START DATASET EXTRACT

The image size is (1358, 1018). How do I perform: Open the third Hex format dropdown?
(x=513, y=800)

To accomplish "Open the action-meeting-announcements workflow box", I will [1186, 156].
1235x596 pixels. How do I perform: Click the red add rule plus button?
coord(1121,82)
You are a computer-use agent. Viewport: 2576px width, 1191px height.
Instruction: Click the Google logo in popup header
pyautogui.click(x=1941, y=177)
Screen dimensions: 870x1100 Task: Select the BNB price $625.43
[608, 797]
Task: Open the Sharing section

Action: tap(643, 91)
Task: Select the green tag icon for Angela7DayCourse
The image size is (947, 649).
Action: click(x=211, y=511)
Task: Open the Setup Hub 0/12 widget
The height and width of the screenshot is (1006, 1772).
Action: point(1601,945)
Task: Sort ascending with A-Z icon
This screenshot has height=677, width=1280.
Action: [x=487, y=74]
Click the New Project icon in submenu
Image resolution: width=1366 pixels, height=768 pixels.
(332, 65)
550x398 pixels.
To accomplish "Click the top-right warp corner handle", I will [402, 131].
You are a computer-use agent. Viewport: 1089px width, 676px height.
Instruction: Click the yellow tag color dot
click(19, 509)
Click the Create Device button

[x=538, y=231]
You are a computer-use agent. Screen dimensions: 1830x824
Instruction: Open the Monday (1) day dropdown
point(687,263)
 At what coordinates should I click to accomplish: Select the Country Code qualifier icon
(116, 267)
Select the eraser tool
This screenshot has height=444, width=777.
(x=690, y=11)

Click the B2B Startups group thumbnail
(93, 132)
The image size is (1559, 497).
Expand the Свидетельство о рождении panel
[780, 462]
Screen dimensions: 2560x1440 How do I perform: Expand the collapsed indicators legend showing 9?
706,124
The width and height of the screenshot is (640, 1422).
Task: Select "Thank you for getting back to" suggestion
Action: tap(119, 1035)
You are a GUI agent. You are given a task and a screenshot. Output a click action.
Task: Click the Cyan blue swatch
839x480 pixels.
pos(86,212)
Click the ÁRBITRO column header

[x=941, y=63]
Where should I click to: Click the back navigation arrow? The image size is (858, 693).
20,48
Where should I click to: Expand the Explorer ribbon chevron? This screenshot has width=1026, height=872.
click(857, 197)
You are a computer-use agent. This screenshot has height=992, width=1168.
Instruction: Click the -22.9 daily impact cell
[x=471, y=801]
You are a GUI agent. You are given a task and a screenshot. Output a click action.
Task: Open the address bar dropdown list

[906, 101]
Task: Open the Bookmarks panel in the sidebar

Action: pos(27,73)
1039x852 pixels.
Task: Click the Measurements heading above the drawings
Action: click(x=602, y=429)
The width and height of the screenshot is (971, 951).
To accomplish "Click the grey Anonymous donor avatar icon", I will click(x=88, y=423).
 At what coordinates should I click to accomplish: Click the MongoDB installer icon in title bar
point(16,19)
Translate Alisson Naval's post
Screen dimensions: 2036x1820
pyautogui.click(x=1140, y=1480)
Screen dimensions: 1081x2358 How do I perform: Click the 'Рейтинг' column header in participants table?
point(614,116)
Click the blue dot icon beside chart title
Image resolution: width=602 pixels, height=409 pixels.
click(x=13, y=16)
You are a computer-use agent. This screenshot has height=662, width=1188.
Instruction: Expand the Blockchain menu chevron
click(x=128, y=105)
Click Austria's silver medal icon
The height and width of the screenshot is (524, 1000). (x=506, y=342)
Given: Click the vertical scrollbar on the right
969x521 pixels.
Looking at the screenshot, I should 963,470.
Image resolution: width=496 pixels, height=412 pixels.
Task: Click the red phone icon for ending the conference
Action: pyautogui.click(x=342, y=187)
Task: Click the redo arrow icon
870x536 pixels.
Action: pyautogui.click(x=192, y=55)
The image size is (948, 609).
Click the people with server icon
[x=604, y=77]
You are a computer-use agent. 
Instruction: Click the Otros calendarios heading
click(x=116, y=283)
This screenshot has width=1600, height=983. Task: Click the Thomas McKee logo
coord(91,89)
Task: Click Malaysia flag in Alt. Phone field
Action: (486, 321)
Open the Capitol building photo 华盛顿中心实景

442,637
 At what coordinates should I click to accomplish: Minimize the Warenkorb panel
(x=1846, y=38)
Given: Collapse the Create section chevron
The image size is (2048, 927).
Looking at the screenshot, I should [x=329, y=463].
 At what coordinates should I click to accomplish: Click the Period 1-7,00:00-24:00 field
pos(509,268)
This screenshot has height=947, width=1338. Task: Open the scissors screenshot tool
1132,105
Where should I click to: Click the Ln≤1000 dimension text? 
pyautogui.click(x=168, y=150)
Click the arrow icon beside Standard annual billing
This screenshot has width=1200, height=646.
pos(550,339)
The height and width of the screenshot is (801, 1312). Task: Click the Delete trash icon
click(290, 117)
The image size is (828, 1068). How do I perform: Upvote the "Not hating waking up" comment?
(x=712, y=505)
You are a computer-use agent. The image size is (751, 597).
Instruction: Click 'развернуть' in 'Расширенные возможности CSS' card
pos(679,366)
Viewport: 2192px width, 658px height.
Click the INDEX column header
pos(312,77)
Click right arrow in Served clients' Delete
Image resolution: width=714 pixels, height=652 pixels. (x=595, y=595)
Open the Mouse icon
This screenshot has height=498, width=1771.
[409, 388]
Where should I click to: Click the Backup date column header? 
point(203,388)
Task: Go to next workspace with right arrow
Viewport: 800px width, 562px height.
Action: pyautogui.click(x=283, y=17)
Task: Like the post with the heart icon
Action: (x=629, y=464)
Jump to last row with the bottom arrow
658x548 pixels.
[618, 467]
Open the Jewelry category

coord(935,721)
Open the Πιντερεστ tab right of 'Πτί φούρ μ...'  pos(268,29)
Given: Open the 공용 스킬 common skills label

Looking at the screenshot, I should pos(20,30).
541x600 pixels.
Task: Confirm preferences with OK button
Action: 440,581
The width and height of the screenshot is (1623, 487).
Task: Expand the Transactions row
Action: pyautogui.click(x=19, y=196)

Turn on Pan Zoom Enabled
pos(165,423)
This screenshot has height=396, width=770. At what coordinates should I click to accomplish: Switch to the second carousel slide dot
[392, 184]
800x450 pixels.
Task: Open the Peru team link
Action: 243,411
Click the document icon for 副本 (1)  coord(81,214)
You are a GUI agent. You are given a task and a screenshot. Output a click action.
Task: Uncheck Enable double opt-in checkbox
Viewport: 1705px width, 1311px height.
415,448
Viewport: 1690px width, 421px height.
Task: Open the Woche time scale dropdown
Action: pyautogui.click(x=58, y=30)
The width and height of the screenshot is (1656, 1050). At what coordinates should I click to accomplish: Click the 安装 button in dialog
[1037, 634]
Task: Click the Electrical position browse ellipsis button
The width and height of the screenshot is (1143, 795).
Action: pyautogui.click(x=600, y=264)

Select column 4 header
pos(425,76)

END DATASET EXTRACT

:: YOUR TASK ::
All the records above need to be output exactly, with none omitted.

:: RESULT FOR THIS EXERCISE ::
The image size is (1358, 1018). How do I perform: Open the third Hex format dropdown?
(x=513, y=800)

To accomplish "Open the action-meeting-announcements workflow box", I will [1186, 156].
1235x596 pixels. How do I perform: Click the red add rule plus button?
coord(1121,82)
You are a computer-use agent. Viewport: 2576px width, 1191px height.
Instruction: Click the Google logo in popup header
pyautogui.click(x=1941, y=177)
Screen dimensions: 870x1100 Task: Select the BNB price $625.43
[608, 797]
Task: Open the Sharing section

Action: tap(643, 91)
Task: Select the green tag icon for Angela7DayCourse
The image size is (947, 649).
Action: click(x=211, y=511)
Task: Open the Setup Hub 0/12 widget
The height and width of the screenshot is (1006, 1772).
Action: point(1601,945)
Task: Sort ascending with A-Z icon
This screenshot has height=677, width=1280.
Action: [x=487, y=74]
Click the New Project icon in submenu
Image resolution: width=1366 pixels, height=768 pixels.
(332, 65)
550x398 pixels.
To accomplish "Click the top-right warp corner handle", I will [402, 131].
You are a computer-use agent. Viewport: 1089px width, 676px height.
Instruction: Click the yellow tag color dot
click(19, 509)
Click the Create Device button

[x=538, y=231]
You are a computer-use agent. Screen dimensions: 1830x824
Instruction: Open the Monday (1) day dropdown
point(687,263)
 At what coordinates should I click to accomplish: Select the Country Code qualifier icon
(116, 267)
Select the eraser tool
This screenshot has height=444, width=777.
(x=690, y=11)

Click the B2B Startups group thumbnail
(93, 132)
The image size is (1559, 497).
Expand the Свидетельство о рождении panel
[780, 462]
Screen dimensions: 2560x1440 How do I perform: Expand the collapsed indicators legend showing 9?
706,124
The width and height of the screenshot is (640, 1422).
Task: Select "Thank you for getting back to" suggestion
Action: tap(119, 1035)
You are a GUI agent. You are given a task and a screenshot. Output a click action.
Task: Click the Cyan blue swatch
839x480 pixels.
pos(86,212)
Click the ÁRBITRO column header

[x=941, y=63]
Where should I click to: Click the back navigation arrow? The image size is (858, 693).
20,48
Where should I click to: Expand the Explorer ribbon chevron? This screenshot has width=1026, height=872.
click(857, 197)
You are a computer-use agent. This screenshot has height=992, width=1168.
Instruction: Click the -22.9 daily impact cell
[x=471, y=801]
You are a GUI agent. You are given a task and a screenshot. Output a click action.
Task: Open the address bar dropdown list

[906, 101]
Task: Open the Bookmarks panel in the sidebar

Action: pos(27,73)
1039x852 pixels.
Task: Click the Measurements heading above the drawings
Action: click(x=602, y=429)
The width and height of the screenshot is (971, 951).
To accomplish "Click the grey Anonymous donor avatar icon", I will click(x=88, y=423).
 At what coordinates should I click to accomplish: Click the MongoDB installer icon in title bar
point(16,19)
Translate Alisson Naval's post
Screen dimensions: 2036x1820
pyautogui.click(x=1140, y=1480)
Screen dimensions: 1081x2358 How do I perform: Click the 'Рейтинг' column header in participants table?
point(614,116)
Click the blue dot icon beside chart title
Image resolution: width=602 pixels, height=409 pixels.
click(x=13, y=16)
You are a computer-use agent. This screenshot has height=662, width=1188.
Instruction: Expand the Blockchain menu chevron
click(x=128, y=105)
Click Austria's silver medal icon
The height and width of the screenshot is (524, 1000). (x=506, y=342)
Given: Click the vertical scrollbar on the right
969x521 pixels.
Looking at the screenshot, I should 963,470.
Image resolution: width=496 pixels, height=412 pixels.
Task: Click the red phone icon for ending the conference
Action: pyautogui.click(x=342, y=187)
Task: Click the redo arrow icon
870x536 pixels.
Action: pyautogui.click(x=192, y=55)
The image size is (948, 609).
Click the people with server icon
[x=604, y=77]
You are a computer-use agent. 
Instruction: Click the Otros calendarios heading
click(x=116, y=283)
This screenshot has width=1600, height=983. Task: Click the Thomas McKee logo
coord(91,89)
Task: Click Malaysia flag in Alt. Phone field
Action: (486, 321)
Open the Capitol building photo 华盛顿中心实景

442,637
 At what coordinates should I click to accomplish: Minimize the Warenkorb panel
(x=1846, y=38)
Given: Collapse the Create section chevron
The image size is (2048, 927).
Looking at the screenshot, I should [x=329, y=463].
 At what coordinates should I click to accomplish: Click the Period 1-7,00:00-24:00 field
pos(509,268)
This screenshot has height=947, width=1338. Task: Open the scissors screenshot tool
1132,105
Where should I click to: Click the Ln≤1000 dimension text? 
pyautogui.click(x=168, y=150)
Click the arrow icon beside Standard annual billing
This screenshot has width=1200, height=646.
pos(550,339)
The height and width of the screenshot is (801, 1312). Task: Click the Delete trash icon
click(290, 117)
The image size is (828, 1068). How do I perform: Upvote the "Not hating waking up" comment?
(x=712, y=505)
You are a computer-use agent. The image size is (751, 597).
Instruction: Click 'развернуть' in 'Расширенные возможности CSS' card
pos(679,366)
Viewport: 2192px width, 658px height.
Click the INDEX column header
pos(312,77)
Click right arrow in Served clients' Delete
Image resolution: width=714 pixels, height=652 pixels. (x=595, y=595)
Open the Mouse icon
This screenshot has height=498, width=1771.
[409, 388]
Where should I click to: Click the Backup date column header? 
point(203,388)
Task: Go to next workspace with right arrow
Viewport: 800px width, 562px height.
Action: pyautogui.click(x=283, y=17)
Task: Like the post with the heart icon
Action: (x=629, y=464)
Jump to last row with the bottom arrow
658x548 pixels.
[618, 467]
Open the Jewelry category

coord(935,721)
Open the Πιντερεστ tab right of 'Πτί φούρ μ...'  pos(268,29)
Given: Open the 공용 스킬 common skills label

Looking at the screenshot, I should pos(20,30).
541x600 pixels.
Task: Confirm preferences with OK button
Action: 440,581
The width and height of the screenshot is (1623, 487).
Task: Expand the Transactions row
Action: pyautogui.click(x=19, y=196)

Turn on Pan Zoom Enabled
pos(165,423)
This screenshot has height=396, width=770. At what coordinates should I click to accomplish: Switch to the second carousel slide dot
[392, 184]
800x450 pixels.
Task: Open the Peru team link
Action: 243,411
Click the document icon for 副本 (1)  coord(81,214)
You are a GUI agent. You are given a task and a screenshot. Output a click action.
Task: Uncheck Enable double opt-in checkbox
Viewport: 1705px width, 1311px height.
415,448
Viewport: 1690px width, 421px height.
Task: Open the Woche time scale dropdown
Action: pyautogui.click(x=58, y=30)
The width and height of the screenshot is (1656, 1050). At what coordinates should I click to accomplish: Click the 安装 button in dialog
[1037, 634]
Task: Click the Electrical position browse ellipsis button
The width and height of the screenshot is (1143, 795).
Action: pyautogui.click(x=600, y=264)

Select column 4 header
pos(425,76)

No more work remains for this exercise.